The damp had begun an osmotic affection for Schild’s feet. “Oh,” he answered in a momentary quicksand of sorrow which sucked the life from his voice but was all to the good for the present purpose: “That’s supposed to be the uninhibited feelings of the enlisted men with complaints, the vox populi of ersatz democracy. The name comes from an expression, ‘Blow it out your barracks bag,’ let off steam, air your gripes. The enlisted men used to carry their gear in two bags, one labeled ‘A,’ the other, ‘B.’ ”

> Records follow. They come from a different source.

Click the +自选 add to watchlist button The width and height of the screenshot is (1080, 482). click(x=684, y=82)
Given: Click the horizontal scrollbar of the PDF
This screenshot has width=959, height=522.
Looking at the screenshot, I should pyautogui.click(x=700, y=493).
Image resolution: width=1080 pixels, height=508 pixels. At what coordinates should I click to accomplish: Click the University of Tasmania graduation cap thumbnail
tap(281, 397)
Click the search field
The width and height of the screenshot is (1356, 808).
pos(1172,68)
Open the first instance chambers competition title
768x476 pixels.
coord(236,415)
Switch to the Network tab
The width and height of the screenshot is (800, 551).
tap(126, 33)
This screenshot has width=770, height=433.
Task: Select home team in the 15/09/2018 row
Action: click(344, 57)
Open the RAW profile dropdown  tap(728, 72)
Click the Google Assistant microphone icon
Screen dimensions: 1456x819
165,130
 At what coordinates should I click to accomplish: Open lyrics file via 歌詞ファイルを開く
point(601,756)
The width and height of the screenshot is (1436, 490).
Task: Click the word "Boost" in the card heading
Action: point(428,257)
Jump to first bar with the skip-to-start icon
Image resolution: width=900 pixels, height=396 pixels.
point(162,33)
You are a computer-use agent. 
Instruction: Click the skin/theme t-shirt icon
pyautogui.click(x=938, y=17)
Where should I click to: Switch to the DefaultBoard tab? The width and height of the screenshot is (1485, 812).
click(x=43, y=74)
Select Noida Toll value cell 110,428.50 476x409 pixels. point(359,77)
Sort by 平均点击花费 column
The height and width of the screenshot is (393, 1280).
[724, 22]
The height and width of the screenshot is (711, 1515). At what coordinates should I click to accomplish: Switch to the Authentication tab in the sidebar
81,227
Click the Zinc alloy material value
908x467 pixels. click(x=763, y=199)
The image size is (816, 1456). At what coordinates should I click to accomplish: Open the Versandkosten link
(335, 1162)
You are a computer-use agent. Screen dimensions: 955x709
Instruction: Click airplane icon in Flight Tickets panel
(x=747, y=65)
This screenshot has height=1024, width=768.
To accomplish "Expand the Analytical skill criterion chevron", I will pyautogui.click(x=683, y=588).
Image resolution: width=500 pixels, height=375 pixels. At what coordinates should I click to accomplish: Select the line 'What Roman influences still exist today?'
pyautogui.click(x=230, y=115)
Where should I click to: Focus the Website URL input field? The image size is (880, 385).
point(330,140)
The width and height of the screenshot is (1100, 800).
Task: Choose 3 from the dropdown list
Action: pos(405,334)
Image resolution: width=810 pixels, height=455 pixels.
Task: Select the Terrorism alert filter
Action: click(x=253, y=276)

“I tell you that tells nothing. I have read a letter yesterday which said”—he broke off and produced the very clipping, holding the light for Schild to read:
You can search the whole Enclave until your goddam corns are thumping and you won’t find one place where EM can get anything better to drink than flat beer that the Krauts made when Hitler was a PFC. Yet every ninety-day wonder in my outfit wallows in Haig & Haig. The chickens are getting bigger and I don’t have to say what is getting deeper. Yours for World War III,
T/5 P.....-OFF
Bremen
“Yes, that’s the sort of thing.”
“Do you ever use it?”
“No,” said Schild. “As I say, it’s essentially for enlisted men. Besides,” smiling in irony, his profession, place, and time’s surrogate for good humor, which Schatzi could not see because he was again being nervous with the flashlight, “my complaints are not so simple.”
Schatzi laughed, for a change in a pleasant tone, perhaps owing to the fact that he had nothing to gain or lose from the passage: “As to this B-Bag, obscure name still, I do not believe from a swift look that the code would be too hard to break. It is not a device without imagination, but surely American Espionage has better means for important messages. I think these are no more than general intelligences for each sector. However, it would be that one can do worse than to attempt to decode the letters signed Berlin, a damp finger to the wind, one could say.”
When Schatzi spoke like a neurasthenic spinster he was not fooling, even though it was only at such times that he amused Schild, an extraordinary achievement. In good Middle European style Schatzi was most suspicious of what was most innocuous, and perhaps the reverse, although in that he had not been tested. Almost to Schild’s disappointment, there was nothing dangerous, complex, or oblique in the Berlin situation. As American Intelligence analyst, he inspected confiscated Nazi correspondence files; as something else entirely, he chose interesting items for transmission to Schatzi, the jobs meshing beautifully.